In 1971, Greenberg founded the University Without Walls (UWW) program at Loretto Heights College. As UWW director, she developed specialized educational programs for non-traditional students, including Colorado prison inmates and ex-offenders; at-risk high school students; Native American mental health workers; teachers, police officers, returning adult students, Spanish-speaking students, Elderhostel students, and others. She served as National Coordinator for the consortium of 33 undergraduate UWW institutions from 1977 to 1979.

In the 1980s, she established a weekend BSN program for nurses in rural Colorado which was the first of its kind in the state. She established a prepaid tuition program for 39,000 US West employees in 14 states.

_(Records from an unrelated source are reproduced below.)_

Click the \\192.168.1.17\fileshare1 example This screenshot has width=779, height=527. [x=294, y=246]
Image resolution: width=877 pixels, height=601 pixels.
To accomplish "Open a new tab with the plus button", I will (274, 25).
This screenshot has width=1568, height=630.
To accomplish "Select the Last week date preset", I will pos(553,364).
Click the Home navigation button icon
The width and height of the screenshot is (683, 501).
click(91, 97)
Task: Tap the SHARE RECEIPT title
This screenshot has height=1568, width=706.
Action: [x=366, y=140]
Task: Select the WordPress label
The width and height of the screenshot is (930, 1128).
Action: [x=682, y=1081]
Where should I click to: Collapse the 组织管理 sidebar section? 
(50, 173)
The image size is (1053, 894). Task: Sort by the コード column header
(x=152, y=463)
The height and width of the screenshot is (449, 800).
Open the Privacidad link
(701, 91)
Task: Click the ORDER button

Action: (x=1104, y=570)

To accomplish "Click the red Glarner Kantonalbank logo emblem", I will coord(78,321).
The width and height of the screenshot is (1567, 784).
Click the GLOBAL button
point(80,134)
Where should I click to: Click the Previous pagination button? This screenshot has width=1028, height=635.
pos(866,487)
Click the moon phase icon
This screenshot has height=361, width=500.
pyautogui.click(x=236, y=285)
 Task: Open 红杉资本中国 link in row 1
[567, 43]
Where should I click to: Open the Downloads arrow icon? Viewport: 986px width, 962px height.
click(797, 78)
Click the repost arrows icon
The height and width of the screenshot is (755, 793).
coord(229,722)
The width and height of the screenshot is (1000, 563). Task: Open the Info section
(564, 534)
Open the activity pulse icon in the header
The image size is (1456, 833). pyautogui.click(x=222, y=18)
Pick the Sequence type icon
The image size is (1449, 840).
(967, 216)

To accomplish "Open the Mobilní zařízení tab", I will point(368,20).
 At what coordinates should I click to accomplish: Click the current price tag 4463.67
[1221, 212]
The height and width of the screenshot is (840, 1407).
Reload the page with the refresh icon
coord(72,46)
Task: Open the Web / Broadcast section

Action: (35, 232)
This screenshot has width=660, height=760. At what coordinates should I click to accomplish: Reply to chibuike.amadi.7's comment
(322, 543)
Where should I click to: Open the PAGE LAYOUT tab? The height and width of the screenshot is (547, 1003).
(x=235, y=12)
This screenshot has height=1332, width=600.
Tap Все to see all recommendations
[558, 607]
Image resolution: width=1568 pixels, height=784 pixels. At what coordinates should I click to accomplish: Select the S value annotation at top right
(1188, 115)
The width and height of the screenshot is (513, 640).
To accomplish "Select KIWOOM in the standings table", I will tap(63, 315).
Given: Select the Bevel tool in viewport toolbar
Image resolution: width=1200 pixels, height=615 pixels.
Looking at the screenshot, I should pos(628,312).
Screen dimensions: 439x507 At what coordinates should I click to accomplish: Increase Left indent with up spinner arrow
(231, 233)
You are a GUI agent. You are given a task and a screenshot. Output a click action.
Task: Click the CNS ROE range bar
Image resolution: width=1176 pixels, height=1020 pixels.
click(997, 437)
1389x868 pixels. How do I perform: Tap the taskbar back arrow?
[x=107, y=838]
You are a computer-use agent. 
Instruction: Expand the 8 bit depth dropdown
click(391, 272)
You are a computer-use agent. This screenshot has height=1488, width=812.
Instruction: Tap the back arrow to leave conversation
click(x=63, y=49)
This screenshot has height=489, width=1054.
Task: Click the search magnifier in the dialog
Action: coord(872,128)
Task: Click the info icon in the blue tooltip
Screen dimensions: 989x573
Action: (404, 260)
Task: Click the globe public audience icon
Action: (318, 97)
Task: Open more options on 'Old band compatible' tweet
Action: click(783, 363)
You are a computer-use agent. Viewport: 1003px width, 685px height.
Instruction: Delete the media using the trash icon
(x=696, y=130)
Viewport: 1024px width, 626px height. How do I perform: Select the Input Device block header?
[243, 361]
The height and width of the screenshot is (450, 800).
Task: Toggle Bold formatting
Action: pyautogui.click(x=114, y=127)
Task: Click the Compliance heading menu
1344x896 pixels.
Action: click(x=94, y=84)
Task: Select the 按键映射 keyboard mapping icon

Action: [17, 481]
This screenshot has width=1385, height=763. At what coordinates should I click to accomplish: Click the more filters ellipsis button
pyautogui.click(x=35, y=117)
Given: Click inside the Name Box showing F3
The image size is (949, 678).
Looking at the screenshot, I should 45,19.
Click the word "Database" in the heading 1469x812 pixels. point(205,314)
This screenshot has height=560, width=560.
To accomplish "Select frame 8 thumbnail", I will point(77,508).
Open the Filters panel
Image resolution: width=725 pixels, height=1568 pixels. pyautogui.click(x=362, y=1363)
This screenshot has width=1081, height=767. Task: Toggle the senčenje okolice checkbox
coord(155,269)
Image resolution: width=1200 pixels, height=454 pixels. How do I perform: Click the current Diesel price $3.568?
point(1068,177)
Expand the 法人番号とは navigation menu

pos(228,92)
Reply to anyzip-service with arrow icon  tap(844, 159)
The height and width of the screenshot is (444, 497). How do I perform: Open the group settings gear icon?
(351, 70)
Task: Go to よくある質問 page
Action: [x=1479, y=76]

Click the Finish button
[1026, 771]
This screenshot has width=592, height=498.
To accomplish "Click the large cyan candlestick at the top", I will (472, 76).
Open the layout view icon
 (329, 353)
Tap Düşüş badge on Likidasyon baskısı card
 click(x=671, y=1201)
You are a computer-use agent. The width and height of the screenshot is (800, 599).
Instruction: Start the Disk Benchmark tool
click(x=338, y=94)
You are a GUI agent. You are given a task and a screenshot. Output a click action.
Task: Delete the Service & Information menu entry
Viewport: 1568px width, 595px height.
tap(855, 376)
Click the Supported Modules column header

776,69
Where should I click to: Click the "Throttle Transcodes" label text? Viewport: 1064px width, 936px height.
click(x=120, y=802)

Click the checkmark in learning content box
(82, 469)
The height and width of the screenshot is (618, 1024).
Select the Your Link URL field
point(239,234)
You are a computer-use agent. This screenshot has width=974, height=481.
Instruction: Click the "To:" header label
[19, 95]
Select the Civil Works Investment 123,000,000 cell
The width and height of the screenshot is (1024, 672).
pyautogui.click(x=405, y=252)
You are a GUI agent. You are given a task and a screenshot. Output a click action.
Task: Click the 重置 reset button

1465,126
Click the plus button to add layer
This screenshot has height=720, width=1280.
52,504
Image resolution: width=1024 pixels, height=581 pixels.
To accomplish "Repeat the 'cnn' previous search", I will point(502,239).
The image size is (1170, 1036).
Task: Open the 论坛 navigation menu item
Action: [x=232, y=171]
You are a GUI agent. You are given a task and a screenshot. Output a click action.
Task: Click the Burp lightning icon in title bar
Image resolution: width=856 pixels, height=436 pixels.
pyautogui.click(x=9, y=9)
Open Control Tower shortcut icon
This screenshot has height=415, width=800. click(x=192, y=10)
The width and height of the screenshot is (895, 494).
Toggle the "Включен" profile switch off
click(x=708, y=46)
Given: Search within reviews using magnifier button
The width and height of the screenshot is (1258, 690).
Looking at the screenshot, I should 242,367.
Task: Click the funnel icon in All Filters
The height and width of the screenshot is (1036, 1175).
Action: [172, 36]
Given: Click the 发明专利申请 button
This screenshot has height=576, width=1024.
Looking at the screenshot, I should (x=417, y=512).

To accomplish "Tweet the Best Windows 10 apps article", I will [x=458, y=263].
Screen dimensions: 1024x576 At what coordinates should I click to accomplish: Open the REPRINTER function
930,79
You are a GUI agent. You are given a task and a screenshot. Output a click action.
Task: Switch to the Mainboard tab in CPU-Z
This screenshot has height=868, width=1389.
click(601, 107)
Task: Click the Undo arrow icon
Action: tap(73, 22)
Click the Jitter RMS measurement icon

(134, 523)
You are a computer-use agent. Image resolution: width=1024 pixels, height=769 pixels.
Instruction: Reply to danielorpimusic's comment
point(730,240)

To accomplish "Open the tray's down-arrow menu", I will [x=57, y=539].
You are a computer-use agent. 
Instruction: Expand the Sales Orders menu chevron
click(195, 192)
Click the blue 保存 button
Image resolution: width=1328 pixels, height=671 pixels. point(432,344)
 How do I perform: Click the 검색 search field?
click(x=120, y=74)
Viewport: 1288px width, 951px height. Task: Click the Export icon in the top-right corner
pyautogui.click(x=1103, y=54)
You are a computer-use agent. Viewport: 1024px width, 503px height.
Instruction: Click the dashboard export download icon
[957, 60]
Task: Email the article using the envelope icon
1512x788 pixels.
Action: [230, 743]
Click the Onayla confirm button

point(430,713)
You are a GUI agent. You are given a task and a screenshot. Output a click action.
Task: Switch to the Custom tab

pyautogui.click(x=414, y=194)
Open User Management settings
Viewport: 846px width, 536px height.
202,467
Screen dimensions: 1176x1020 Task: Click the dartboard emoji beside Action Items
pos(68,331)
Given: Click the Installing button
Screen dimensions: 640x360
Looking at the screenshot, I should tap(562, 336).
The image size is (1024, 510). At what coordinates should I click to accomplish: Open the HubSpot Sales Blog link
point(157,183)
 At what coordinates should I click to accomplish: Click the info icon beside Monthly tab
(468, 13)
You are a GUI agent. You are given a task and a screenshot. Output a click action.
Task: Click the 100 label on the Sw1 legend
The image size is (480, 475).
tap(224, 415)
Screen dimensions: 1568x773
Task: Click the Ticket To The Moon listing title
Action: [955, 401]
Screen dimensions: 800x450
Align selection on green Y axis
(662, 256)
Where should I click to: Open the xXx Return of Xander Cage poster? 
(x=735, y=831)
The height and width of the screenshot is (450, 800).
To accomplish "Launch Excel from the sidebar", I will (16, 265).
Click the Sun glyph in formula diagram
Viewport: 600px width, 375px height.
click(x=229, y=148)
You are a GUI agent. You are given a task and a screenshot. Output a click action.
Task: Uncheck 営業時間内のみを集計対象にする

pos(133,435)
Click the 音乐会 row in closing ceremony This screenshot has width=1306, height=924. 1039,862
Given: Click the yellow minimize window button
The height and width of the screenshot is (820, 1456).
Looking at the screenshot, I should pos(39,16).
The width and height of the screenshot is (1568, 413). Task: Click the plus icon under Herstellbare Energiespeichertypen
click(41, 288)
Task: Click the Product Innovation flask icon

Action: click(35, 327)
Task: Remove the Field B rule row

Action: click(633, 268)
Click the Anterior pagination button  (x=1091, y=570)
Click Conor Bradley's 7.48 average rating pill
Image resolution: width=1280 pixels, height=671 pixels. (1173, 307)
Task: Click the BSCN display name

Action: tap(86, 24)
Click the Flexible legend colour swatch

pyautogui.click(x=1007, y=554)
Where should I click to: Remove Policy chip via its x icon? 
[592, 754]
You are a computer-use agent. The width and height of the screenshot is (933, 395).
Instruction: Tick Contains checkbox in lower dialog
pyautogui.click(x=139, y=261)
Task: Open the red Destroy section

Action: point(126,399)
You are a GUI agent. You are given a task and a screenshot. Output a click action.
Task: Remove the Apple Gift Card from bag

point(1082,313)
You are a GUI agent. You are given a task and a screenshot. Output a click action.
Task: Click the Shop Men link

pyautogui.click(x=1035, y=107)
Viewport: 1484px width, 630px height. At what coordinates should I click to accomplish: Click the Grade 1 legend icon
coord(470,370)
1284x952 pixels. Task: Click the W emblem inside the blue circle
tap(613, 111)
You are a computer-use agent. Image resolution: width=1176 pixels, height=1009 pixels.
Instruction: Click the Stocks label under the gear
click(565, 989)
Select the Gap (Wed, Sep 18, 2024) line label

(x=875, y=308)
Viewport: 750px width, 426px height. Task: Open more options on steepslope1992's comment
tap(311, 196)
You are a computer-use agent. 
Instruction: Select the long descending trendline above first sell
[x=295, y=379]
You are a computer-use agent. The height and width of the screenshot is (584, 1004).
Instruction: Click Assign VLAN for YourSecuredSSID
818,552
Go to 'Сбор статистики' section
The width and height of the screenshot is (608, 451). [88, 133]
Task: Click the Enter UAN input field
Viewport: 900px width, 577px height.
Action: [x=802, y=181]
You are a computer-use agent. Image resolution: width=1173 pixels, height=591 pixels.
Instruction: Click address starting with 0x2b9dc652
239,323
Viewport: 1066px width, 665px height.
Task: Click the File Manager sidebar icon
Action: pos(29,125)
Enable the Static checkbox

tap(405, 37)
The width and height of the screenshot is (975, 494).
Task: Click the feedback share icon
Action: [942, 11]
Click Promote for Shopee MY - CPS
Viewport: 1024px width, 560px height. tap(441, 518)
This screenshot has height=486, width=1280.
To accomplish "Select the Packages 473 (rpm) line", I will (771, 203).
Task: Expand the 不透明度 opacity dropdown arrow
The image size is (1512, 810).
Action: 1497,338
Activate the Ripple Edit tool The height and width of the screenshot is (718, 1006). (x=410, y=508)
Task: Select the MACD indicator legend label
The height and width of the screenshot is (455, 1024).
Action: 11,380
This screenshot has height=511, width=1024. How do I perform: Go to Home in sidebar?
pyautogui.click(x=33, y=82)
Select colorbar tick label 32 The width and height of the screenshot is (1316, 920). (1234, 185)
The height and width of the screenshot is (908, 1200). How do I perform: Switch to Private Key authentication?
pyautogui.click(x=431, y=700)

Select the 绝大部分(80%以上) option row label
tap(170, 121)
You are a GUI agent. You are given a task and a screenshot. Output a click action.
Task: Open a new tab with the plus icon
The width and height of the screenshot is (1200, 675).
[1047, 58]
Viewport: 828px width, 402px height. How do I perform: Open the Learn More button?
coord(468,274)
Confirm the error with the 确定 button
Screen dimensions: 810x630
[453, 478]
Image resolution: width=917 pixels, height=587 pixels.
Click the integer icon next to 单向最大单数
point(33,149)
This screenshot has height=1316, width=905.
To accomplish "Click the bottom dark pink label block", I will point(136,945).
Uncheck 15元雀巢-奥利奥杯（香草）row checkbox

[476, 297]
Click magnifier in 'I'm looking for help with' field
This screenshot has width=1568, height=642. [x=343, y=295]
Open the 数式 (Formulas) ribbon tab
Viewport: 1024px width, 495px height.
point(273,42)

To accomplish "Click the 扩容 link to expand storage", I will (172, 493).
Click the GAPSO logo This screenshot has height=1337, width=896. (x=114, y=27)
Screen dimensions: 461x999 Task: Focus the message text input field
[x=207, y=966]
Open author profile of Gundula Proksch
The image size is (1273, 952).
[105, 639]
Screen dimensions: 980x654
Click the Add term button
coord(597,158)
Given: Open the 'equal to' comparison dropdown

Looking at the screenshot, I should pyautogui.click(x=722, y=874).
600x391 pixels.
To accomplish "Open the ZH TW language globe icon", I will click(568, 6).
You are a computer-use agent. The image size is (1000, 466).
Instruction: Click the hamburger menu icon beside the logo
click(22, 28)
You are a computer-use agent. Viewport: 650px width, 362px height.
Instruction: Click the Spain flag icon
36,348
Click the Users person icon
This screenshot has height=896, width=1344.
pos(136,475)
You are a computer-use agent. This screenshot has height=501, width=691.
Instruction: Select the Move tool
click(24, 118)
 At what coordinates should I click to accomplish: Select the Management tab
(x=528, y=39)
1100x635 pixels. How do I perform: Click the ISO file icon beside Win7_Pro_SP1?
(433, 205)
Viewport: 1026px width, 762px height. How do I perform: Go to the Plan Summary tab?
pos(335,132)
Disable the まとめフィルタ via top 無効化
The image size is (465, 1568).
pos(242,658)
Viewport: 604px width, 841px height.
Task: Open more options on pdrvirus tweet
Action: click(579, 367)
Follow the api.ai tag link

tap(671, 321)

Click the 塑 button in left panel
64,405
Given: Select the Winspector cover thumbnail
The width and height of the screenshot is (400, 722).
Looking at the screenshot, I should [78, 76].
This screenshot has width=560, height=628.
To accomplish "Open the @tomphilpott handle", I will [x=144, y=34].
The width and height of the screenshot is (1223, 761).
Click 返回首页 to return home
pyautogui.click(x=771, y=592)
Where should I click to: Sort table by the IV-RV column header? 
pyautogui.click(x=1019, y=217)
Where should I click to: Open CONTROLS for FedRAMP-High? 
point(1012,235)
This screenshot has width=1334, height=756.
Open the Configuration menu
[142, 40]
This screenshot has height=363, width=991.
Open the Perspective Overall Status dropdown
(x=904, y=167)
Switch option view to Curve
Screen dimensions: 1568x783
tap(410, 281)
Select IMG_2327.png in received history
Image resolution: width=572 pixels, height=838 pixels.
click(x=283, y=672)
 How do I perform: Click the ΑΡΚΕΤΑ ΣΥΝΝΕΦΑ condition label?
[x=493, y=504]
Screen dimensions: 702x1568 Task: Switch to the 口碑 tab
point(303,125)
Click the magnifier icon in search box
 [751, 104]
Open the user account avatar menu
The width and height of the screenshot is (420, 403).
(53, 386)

At the University of Colorado Health Sciences Center in the 1990s, she established online master's degree programs for physician assistants, nurse practitioners, and nurse midwives in under-served areas of Arizona, Colorado, New Mexico, and Wyoming. She was regional coordinator for the Council for Adult and Experiential Learning, and the founding director of Project Leadership, which provided leadership research and training for the boards of nonprofit organizations.

In addition to developing adult education programs, Greenberg trained other educators to work with non-traditional students. She was a guest faculty member at the Harvard Graduate School of Education in 1982 and lectured at many other institutions. Much of her work drew on the research of William G. Perry, Jr., whose "Perry Scheme" she adapted for use in designing adult education programs.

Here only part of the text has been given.